At first it was the thought of spending time with my then husband, whom I slowly came to despise as the years of our marriage dragged on. But I loved bringing the children up to this area, to be surrounded by my extended family and share in the joy of just hanging out together. We would cook, go to the beach and generally just exist together for the length of the holiday before school and work would mean we had to head back down the road to Melbourne and back to reality. I used to cry every time we left.
We started coming up here some twenty odd years ago and even today, it still holds so much joy for me. My first husband has gone long ago, and now I still enjoy my treasured time spent with family away from my own reality.
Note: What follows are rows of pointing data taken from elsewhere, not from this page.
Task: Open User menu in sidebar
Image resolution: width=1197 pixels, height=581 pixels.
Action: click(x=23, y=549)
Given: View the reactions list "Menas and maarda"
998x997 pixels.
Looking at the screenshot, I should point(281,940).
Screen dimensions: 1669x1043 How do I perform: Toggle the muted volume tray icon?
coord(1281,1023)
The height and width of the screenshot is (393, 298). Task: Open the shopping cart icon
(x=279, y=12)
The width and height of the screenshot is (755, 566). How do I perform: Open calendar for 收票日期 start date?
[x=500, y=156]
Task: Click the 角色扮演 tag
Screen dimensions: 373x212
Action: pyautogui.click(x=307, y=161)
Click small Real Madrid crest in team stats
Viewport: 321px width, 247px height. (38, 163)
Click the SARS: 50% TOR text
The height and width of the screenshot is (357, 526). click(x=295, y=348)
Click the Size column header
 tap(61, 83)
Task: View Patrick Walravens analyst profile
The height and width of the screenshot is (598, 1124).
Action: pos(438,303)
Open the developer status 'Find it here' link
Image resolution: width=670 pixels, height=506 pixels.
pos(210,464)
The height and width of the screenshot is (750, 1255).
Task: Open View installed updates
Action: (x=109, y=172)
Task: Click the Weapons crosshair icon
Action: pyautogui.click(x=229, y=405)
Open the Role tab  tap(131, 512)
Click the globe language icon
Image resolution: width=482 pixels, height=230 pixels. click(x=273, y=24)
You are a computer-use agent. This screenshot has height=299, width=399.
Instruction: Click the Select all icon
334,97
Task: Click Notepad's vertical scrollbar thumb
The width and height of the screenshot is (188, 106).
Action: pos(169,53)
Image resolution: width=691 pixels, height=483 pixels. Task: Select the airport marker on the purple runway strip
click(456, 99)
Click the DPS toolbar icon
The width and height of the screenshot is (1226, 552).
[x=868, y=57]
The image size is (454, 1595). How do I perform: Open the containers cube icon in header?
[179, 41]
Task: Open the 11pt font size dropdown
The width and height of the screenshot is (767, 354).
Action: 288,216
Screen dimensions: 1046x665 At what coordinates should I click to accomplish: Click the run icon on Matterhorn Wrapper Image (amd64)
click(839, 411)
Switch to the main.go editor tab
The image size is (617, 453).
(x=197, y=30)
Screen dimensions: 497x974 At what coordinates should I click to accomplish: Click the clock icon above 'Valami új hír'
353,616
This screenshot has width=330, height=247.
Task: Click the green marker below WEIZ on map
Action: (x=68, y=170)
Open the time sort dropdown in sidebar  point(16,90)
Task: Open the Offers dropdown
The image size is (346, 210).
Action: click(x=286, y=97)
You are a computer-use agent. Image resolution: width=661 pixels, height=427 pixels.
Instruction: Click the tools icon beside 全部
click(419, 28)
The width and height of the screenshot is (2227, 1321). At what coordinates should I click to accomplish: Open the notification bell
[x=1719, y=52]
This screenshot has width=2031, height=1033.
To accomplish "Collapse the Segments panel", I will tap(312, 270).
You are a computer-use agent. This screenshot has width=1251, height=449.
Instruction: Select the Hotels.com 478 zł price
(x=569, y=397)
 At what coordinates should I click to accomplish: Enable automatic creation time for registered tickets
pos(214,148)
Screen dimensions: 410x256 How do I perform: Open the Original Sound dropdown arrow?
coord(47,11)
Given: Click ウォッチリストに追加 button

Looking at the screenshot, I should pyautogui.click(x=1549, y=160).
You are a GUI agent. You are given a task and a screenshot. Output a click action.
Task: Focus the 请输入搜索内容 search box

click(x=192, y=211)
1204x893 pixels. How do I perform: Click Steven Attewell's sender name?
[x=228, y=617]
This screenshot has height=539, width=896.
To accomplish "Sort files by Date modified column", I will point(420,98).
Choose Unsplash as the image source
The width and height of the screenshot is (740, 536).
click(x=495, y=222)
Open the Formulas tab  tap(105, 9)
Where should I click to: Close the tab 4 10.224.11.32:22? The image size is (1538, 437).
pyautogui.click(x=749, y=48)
Tilba, Tilba is a tiny town in the middle of nowhere, NSW Australia. Every since I’ve been coming to this part of the world, the little village intrigues me and allows me to fantasise what life in a tiny hamlet like it might have been like. When my children were little, we would go there and meander in and out all the cute craft shops, buy bits and pieces and end up with some very tired children sleeping on the way home.
As they got older, they would still like to visit Tilba on our annual holidays to the coast, but the excitement was less and it was more about what they could ‘scam’ from me from the day. When I was parenting them on my own, this was often not more than a bowl of chips to share from the pub and a coffee for me. But they didn’t care – they would dance around the jukebox at the back of the pub – find little hills to roll down and enjoy sampling the free cheese and honey at the local Tilba Cheese Factory.
When I once suggested I might retire there, they laughed and shouted ‘civilisation, Mum, you would be a long way from it!’ and, of course, they were right. With little public transport, the nearest town is still halfway between nowhere and nowhere else, but the rolling hills and mist and silence was something that I craved then and still do at times.
This year, my babies are all grown up. One is holidaying overseas, one at home with her grown up life and the third was spending time with his girlfriend. I am with family, but not my own children. I think it’s the first Easter we didn’t have an egg hunt, or six children milling around, just being ‘bored’. Life has taken a different pace and I’m not sure I love it yet.
The youngest of the brood, my niece was the only only who was keen to visit Tilba this year. So we headed off, just her and I, and had a really lovely day just hanging out. And low and behold, Tilba was having an Easter festival, there were people everywhere and lots of good old fashioned fun and I missed my young children, I missed my grown children too, as I think we would have sat in the pub and cheered the egg throwing competitors on as they laughed and splattered eggs all over the street. Maybe next year!